Minister Dekker breidt aanpak voortvluchtige veroordeelden uit
Het ministerie van Justitie en Veiligheid, politie, Openbaar Ministerie (OM), CJIB en Justid hebben de laatste jaren een groot aantal voortvluchtige veroordeelden opgespoord. In totaal werden er 1.466 mensen aangehouden om alsnog hun gevangenisstraf uit te zitten. Dat schrijft minister Dekker voor Rechtsbescherming aan de Tweede Kamer. Ook kondigt hij extra maatregelen aan om te voorkomen dat veroordeelden onvindbaar worden. Dekker meldt daarnaast dat hij van plan is om de aanpak uit te breiden naar andere straffen.
“In een rechtsstaat hoort het zo te zijn dat mensen die straf verdienen, ook echt straf krijgen. Ik voel het als een verplichting aan slachtoffers en nabestaanden, dat veroordeelden de straf uitzitten die ze opgelegd hebben gekregen. Ik ben ook blij dat wij nu de volledige kaartenbak hebben omgekeerd en veel veroordeelden die in Nederland zaten alsnog hebben opgepakt. Nu is het zaak dat wij ook voorkomen dat veroordeelden met de noorderzon vertrekken”, aldus Dekker.
Het programma ‘Onvindbare veroordeelden’ en het werk van het Fugitive Active Search Team (FAST) van politie en OM hebben ervoor gezorgd dat ook het afgelopen jaar het aantal veroordeelden met een openstaande gevangenisstraf weer kleiner is geworden. Het programma heeft gewerkt met uitgebreid open bronnenonderzoek, zoals bijvoorbeeld het uitpluizen van social media. Ook is er een app ontwikkeld waarmee agenten openstaande straffen kunnen raadplegen. Dit heeft ervoor gezorgd dat in ruim een jaar tijd 963 personen met een gevangenisstraf in Nederland zijn aangehouden, terwijl voor 2019 met de politie was afgesproken om tot 520 aanhoudingen te komen. Dankzij inspanningen van FAST, dat zich richt op internationaal gesignaleerde veroordeelden met straffen van meer dan 300 dagen, zijn sinds 2016 503 mensen opgepakt, waarvan 135 in 2019. Minister Dekker is van plan nog meer te doen om te zorgen dat veroordeelde criminelen hun straf niet kunnen ontlopen. Hij doet dat langs drie lijnen:
• Voorkomen. Het meest effectief is om te voorkomen dat veroordeelden zich aan hun straf kunnen onttrekken. Lukt dat ze, dan vlucht namelijk 90 procent naar het buitenland en is de kans klein dat een straf kan worden uitgevoerd. Dankzij afspraken met de rechtspraak en het OM kan het risico op onttrekking beter worden ingeschat. Ook wordt een proef gestart om bij een verhoogd risico snelrecht toe te passen, zodat een straf direct kan worden uitgevoerd. Daarnaast wordt gekeken of schorsing van de voorlopige hechtenis achterwege kan blijven bij risico op onttrekking. Verder wordt verkend of een borgsom bij schorsing onttrekking kan voorkomen.

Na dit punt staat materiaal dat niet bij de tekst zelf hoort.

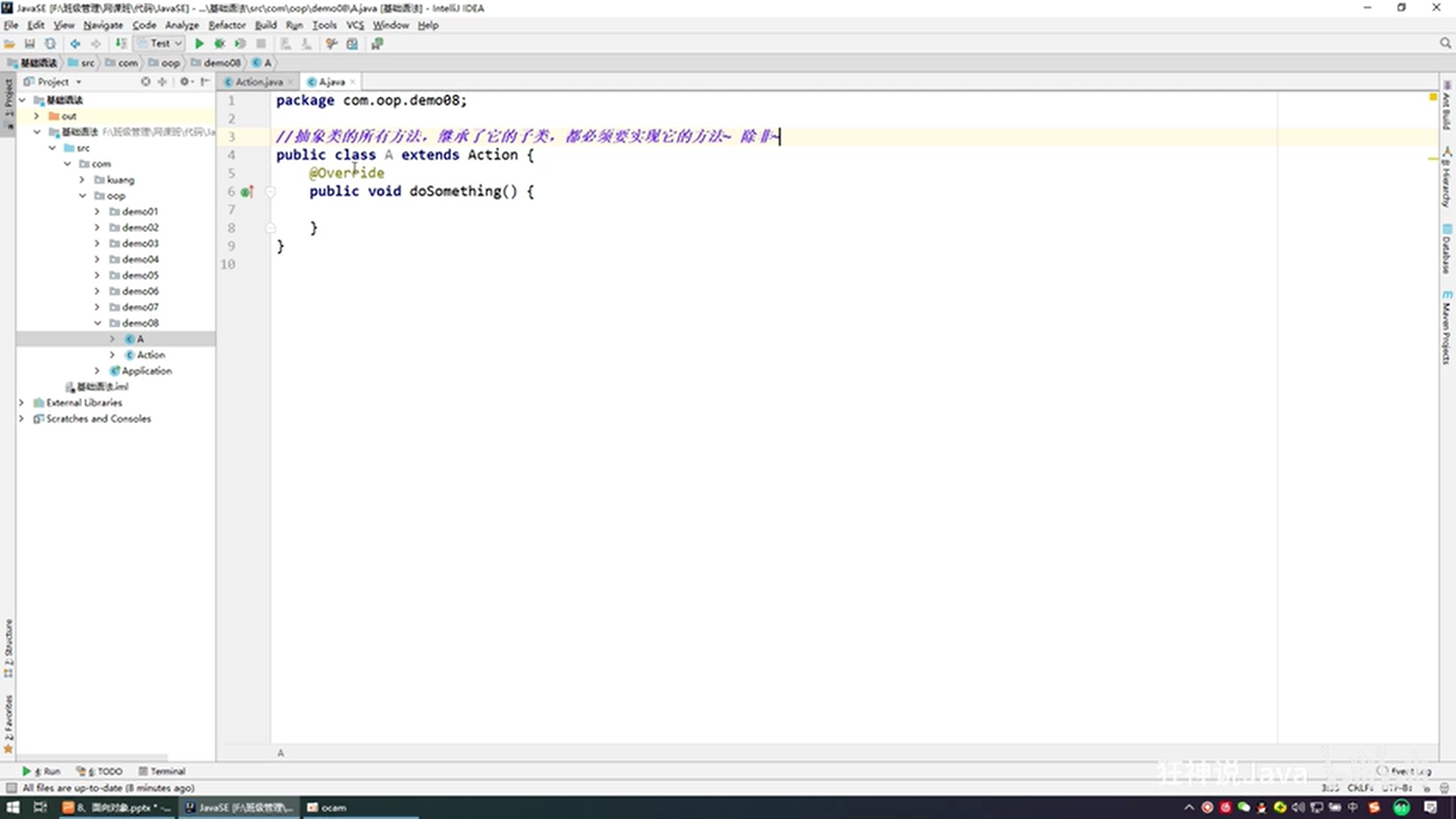Open the Terminal tool window

tap(162, 771)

• Effectiever opsporen. De opsporing van onvindbaren gaat onverminderd door. De eerste resultaten van de vorig jaar aangekondigde ‘Eén-Overheid’ aanpak in Amsterdam hebben vruchten afgeworpen. Wanneer voortvluchtigen zich melden om bijvoorbeeld hun paspoort te verlengen of een ID-bewijs aan te vragen wordt de politie ingeschakeld. Dit heeft tot verschillende aanhoudingen geleid. Er worden gesprekken gevoerd om deze aanpak uit te breiden naar Rotterdam, Utrecht en Den Haag. Daarnaast zal minister Dekker in internationaal verband inzetten op het vaker overnemen van openstaande korte straffen. Op dit moment worden deze straffen nog niet door andere landen overgenomen, waardoor veroordeelden hun straf kunnen ontlopen. Om te voorkomen dat zij onder hun straf kunnen uitkomen door zich lang genoeg (in het buitenland) schuil te houden, bereidt minister Dekker een wetsvoorstel voor om de tenuitvoerleggingstermijnen af te schaffen.
• Uitbreiding straffen. Nu de aanpak succesvol is gebleken voor openstaande gevangenisstraffen, is het zaak deze werkwijze ook toe te passen op andere straffen. Daarom wordt de aanpak uitgebreid naar openstaande schadevergoedingsmaatregelen, ontnemingsmaatregelen en geldboetes. Op die manier kunnen ook andere veroordeelden hun straf niet ontlopen.